When Mary Asbury became the Executive Director of the Legal Aid Society of Greater Cincinnati in 1988, she considered herself fortunate to take over an organization that already had an established strategic planning process. Every four years, Legal Aid reaches out to community members to determine the most critical legal needs, a process that has continued and expanded under Asbury’s leadership.
“Legal Aid was a bit ahead of the curve, particularly with its strong focus on strategic planning,” Asbury said. “The idea is engaging with the community to understand as best as we can what are the most effective ways that we can provide legal services.”
That framing – that the people Legal Aid serves should inform its priorities – has helped the Legal Aid Society of Greater Cincinnati develop groundbreaking initiatives to address systemic issues while at the same time remaining committed to helping individual Ohioans solve legal problems. It has also pushed Legal Aid to embrace partnerships with other nonprofits and government agencies that share Legal Aid’s mission of reducing poverty and stabilizing families.

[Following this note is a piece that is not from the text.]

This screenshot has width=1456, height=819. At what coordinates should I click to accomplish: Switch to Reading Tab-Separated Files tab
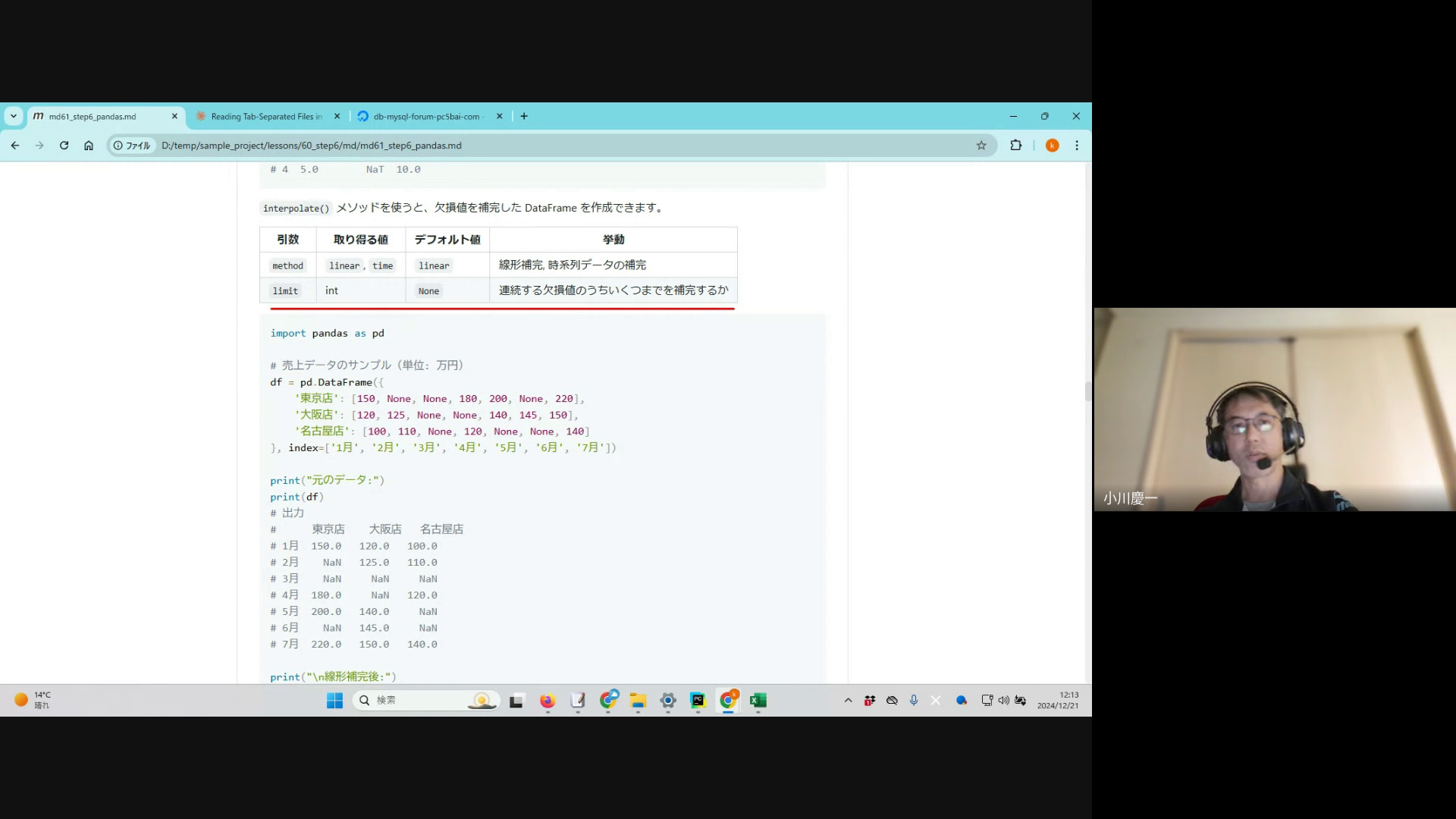pyautogui.click(x=265, y=117)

One successful partnership, Child HeLP, pairs Cincinnati Children’s Hospital medical staff with lawyers to help resolve legal issues to improve health outcomes. A study published early this year found that the medical-legal partnership reduced further hospital admissions by 38% for Child HeLP participants, a spectacular result.
“Those are the kinds of things where you feel like there’s some real validation and data to show that this isn’t just well intended, but it is also accomplishing something important that you cannot see case by case,” Asbury said of the study results.
Legal Aid’s strategic planning process also informed its decision to prioritize addressing barriers to employment. To be eligible for Medicaid in Ohio, it used to be that a recipient had to be on cash assistance. Legal Aid worked with the Ohio legislature to change Medicaid eligibility to an income-based system so that access to medical benefits was no longer an impediment to getting a job.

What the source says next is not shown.